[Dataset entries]
_____

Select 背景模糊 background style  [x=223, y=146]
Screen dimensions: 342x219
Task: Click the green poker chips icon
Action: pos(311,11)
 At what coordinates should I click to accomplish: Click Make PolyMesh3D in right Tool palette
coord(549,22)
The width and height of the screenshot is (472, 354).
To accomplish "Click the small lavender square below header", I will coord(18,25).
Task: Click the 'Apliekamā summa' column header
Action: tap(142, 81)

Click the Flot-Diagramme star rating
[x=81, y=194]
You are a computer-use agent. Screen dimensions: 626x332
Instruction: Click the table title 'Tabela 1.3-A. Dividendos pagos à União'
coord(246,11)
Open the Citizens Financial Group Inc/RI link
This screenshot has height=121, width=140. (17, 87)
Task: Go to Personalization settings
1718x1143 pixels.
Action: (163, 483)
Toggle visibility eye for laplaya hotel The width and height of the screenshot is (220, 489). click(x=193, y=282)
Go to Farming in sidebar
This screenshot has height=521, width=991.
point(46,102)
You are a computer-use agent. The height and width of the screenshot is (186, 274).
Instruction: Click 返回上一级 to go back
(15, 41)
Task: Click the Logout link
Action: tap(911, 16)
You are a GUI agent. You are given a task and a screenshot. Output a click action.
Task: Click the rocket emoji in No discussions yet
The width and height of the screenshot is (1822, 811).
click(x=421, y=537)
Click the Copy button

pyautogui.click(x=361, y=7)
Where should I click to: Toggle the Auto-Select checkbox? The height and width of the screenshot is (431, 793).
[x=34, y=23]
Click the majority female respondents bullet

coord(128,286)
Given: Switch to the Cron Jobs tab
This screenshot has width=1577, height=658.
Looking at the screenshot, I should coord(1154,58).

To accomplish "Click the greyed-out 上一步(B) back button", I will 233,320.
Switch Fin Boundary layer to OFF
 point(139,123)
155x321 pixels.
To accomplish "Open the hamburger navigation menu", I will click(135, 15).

_____

— DIRECTIONS FOR THIS TASK —
In the entries above, find each line containing the string "computer" and copy it.

— REPLY —
You are a computer-use agent. Screen dimensions: 626x332
You are a computer-use agent. The height and width of the screenshot is (186, 274).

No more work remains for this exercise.